My son, Xander, was just about to turn two years old when I found out I was pregnant again. It was planned, as much as anything in life is. John and I had always wanted to have more than one child; we wanted Xander to have a sibling. Yet, as soon as I saw the second line on the test show up, I wondered what on earth I had done.

I’m sure many of you know how it feels: your first baby has your undivided attention. One little squawk and you’re in his room, swooping him out of that mean and scary crib and into your arms. You sit on the floor for hours while she bats her tiny fists as the dangling monkey from her play gym. You change his diaper as soon as it’s damp.

I began to worry right away (it’s what we do, isn’t it?) about how this would effect Xander. Would he feel left out? Would he feel ignored? Would he be jealous, or mad? Would he like the new baby?And what about me? Would I have time to make sure he felt secure? Would I still get to read his bedtime stories at night? Would I have enough of ME to go around?

One to Two 1(When it was just the two of us)

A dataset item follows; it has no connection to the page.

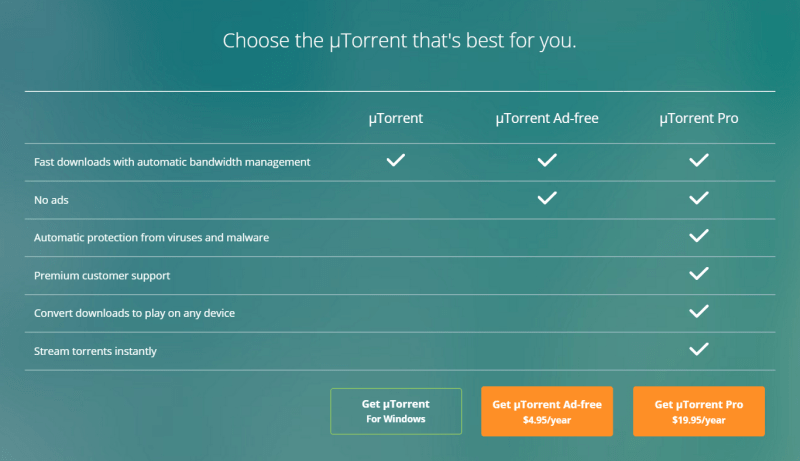Viewport: 800px width, 461px height.
Task: Click the µTorrent Ad-free column header
Action: 547,118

Well, even before Luna was born I quickly learned that the answer to that last question is “no.”  Homemade chicken and vegetable meatballs turned into frozen nuggets and apple slices because pregnancy hormones meant I couldn’t stand the smell of food. I fell asleep while John gave him his bath. I couldn’t carry him as often as he liked. We still had fun, though. We went to farms and parks and played cars, just like before.  Instead of holding him I snuggled him on the couch.

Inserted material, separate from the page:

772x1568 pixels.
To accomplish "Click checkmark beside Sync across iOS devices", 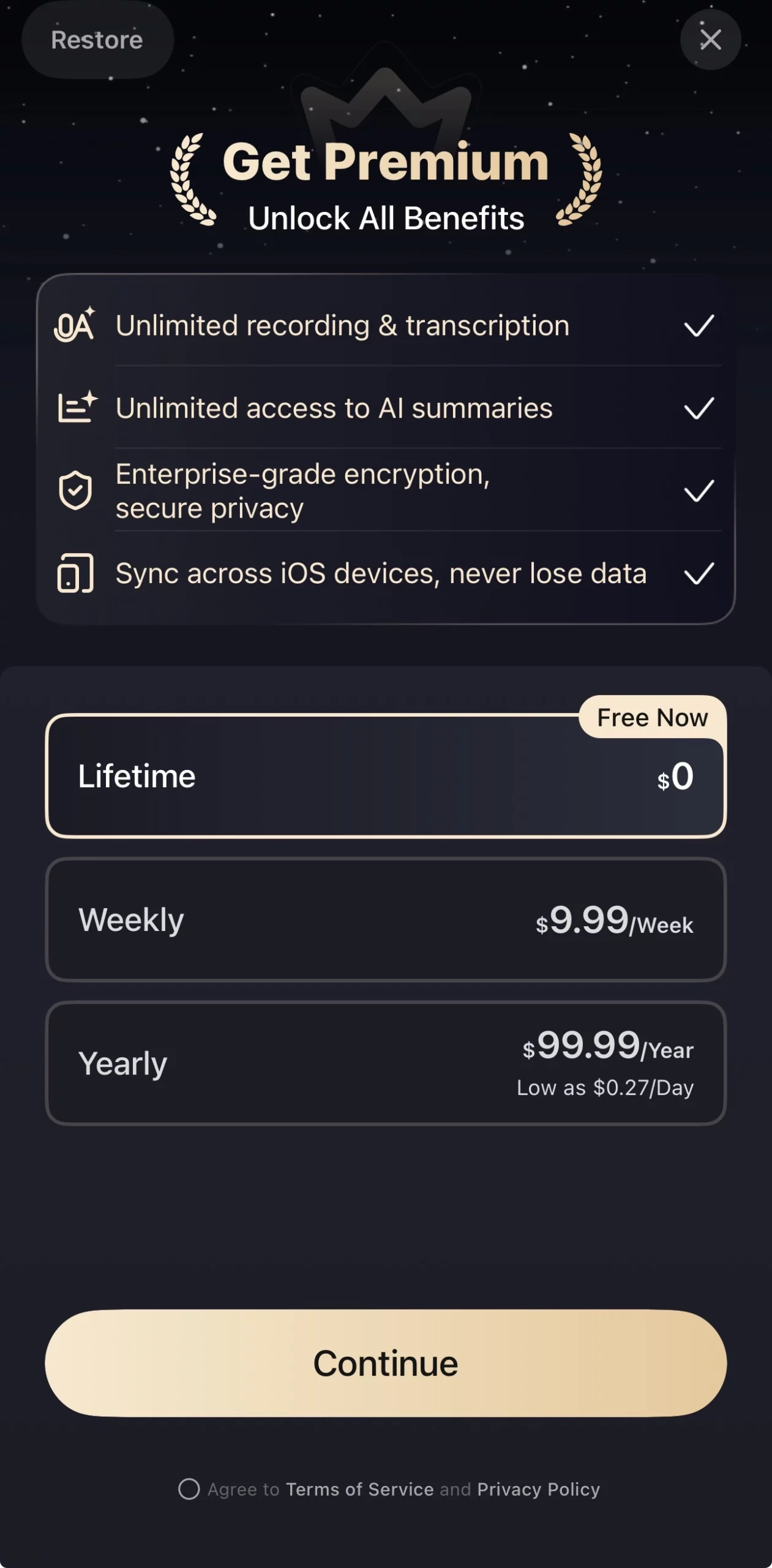I will pos(699,573).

Then Luna came, and everything changed again. For all of us. Yes, Xander acted out some, but he is also a toddler and sometimes they act out because it’s Tuesday. The first few days I stressed about being enough, doing enough, for both of them. I felt guilty about using the TV to entertain him while I nursed her. I fretted about giving him prepackaged fruit snacks instead of a wholesome homemade snack. I worried about him resenting his sister for the amount of time I had to spend taking care of her.

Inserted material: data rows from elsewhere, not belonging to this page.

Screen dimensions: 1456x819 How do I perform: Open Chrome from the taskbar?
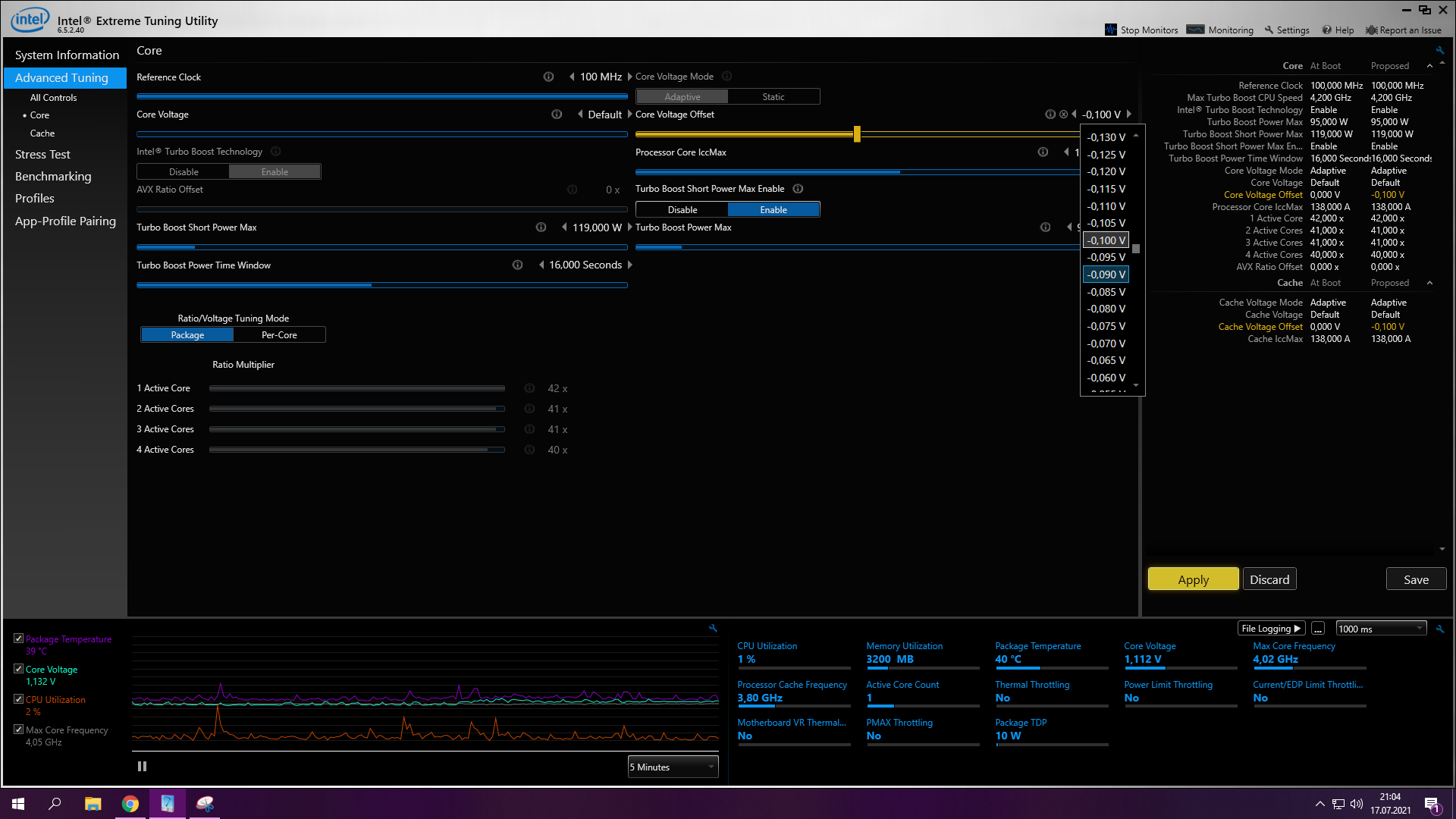pos(130,804)
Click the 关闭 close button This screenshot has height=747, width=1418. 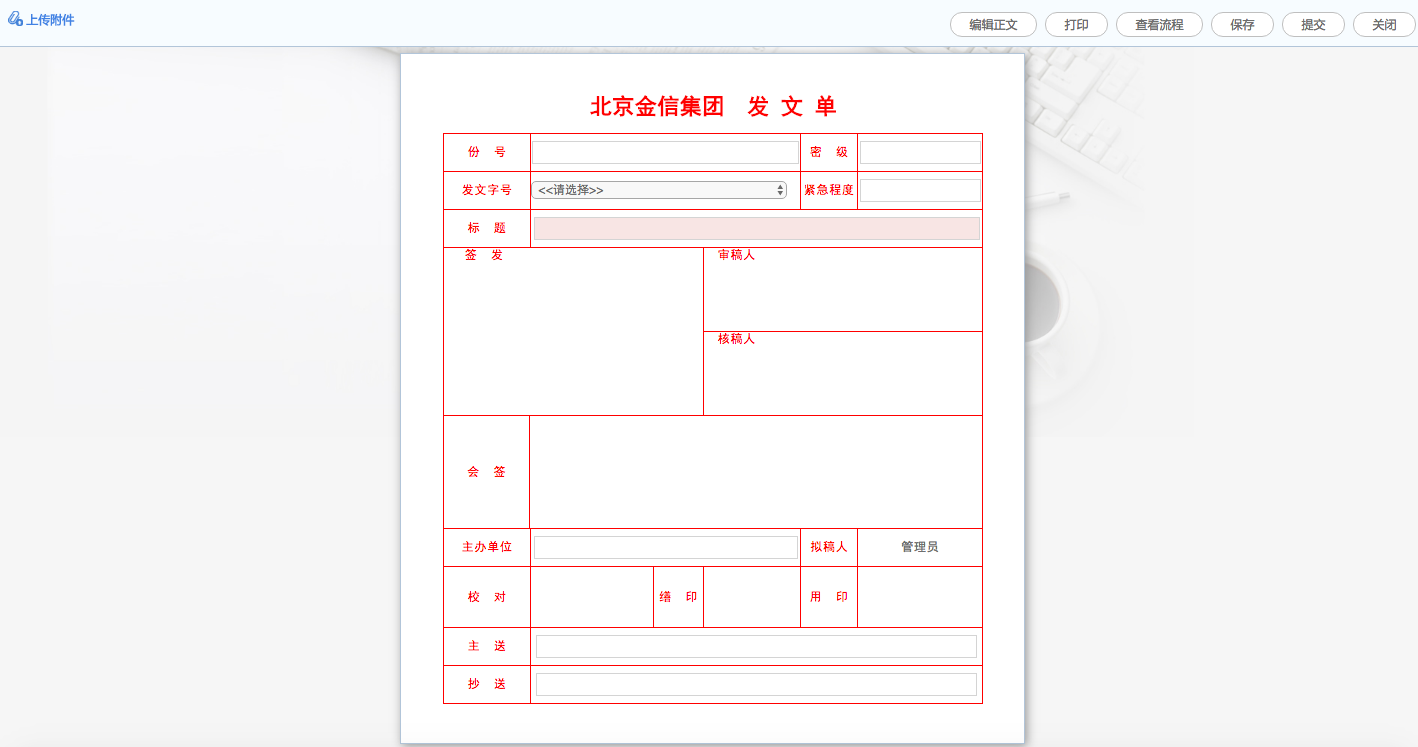coord(1384,24)
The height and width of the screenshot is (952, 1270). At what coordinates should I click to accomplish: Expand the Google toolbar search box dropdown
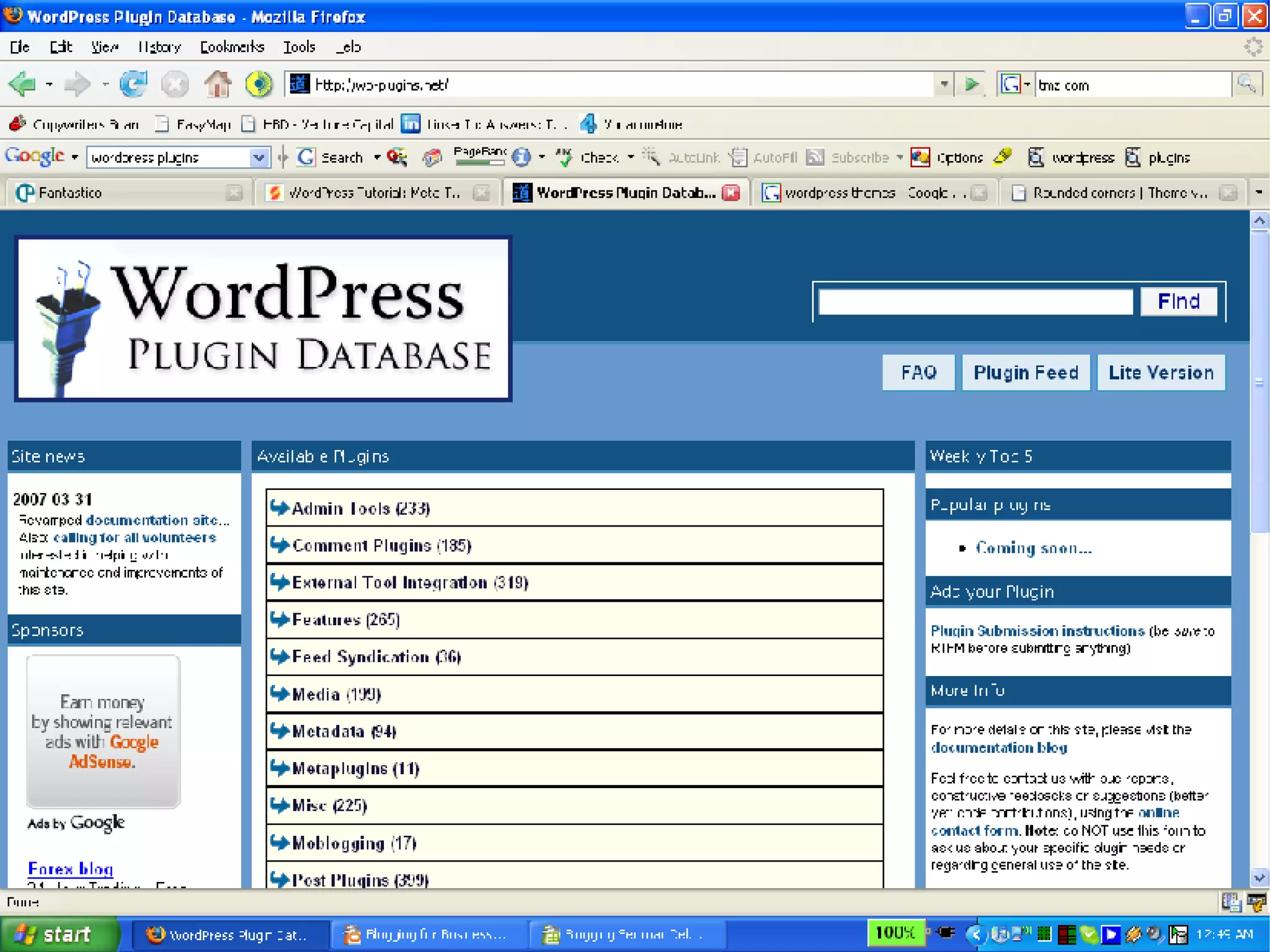(259, 158)
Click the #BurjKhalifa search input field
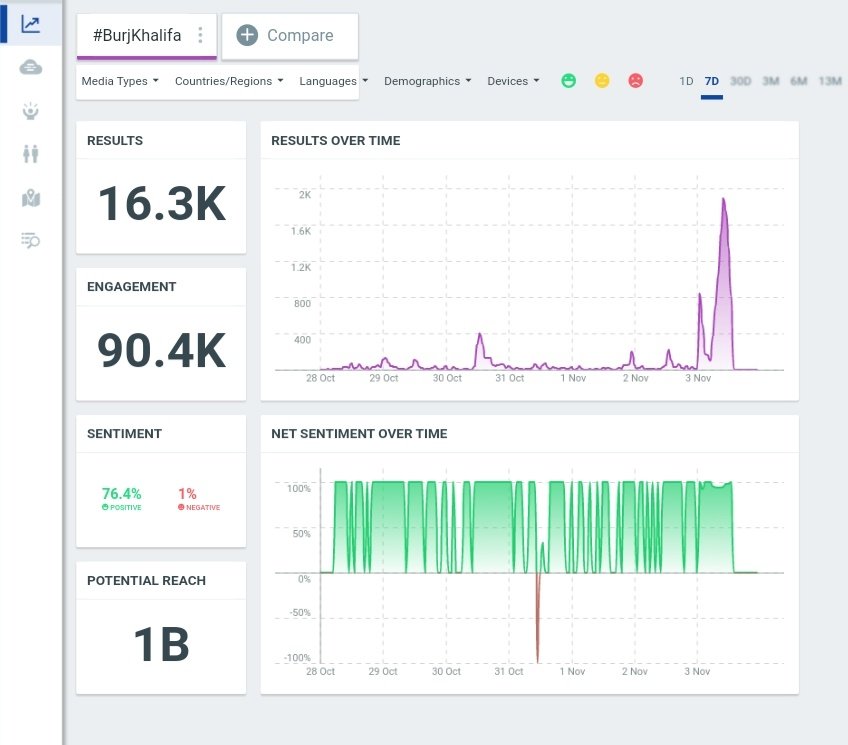The width and height of the screenshot is (848, 745). coord(135,35)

BUT! This is what we do. We adapt, and we do the best we can. And our best is always good enough for our kids. Whatever we can give them is enough. I may turn the TV on if I have to nurse Luna, but Xander still gets plenty of play time. I may let him eat a cereal bar for breakfast, but we (mostly) manage to eat dinners together.

And as for him resenting his sister? Well, the other day I was kissing Luna’s ample cheeks and I teased “I could just eat you up,” and Big Brother Xander came tearing across the room with his brow furrowed. “No, mama!” he exclaimed. “No eat Baby Luna!”


One to Two 2(All that worrying, and he can’t get enough of her.)

So, maybe I got the hang of this two kid thing, after all. Isn’t is amazing how often as mothers we worry and put pressure on ourselves over things we can’t control, only to find out that there was nothing to worry about in the first place?

Those of you with two kids, did you find the change easier or harder than you expected?


  1. You’re doing an amazing job with the two of them. I’m awed by those of you with more than one, and completely convinced of the wisdom of the universe that only gave me one child. As a mom with only one, I battle similar issues and guilt with trying to make sure Bailey gets all the attention/love/nutrition/discipline she needs; in my situation, though, the competing factor is my commute or the work project I can’t quit thinking about or the fact that I’m just too damn tired to cook. I’ve always heard that mamas are great with the guilt….guess it’s just because we have so much to share!!!!! 🙂

  2. Love this Emily! Some of these same questions and worries have been running through my head these past few weeks as I get closer and closer to Maggie’s arrival. So reassuring to hear from another momma who has made it through!

    • Yes, it IS hard, no doubt about it, but it’s not IMPOSSIBLE. The most important thing I remind myself of daily is that everyone needs a little more patience and grace – the toddler the baby, and the parents. (And the dog, of course.)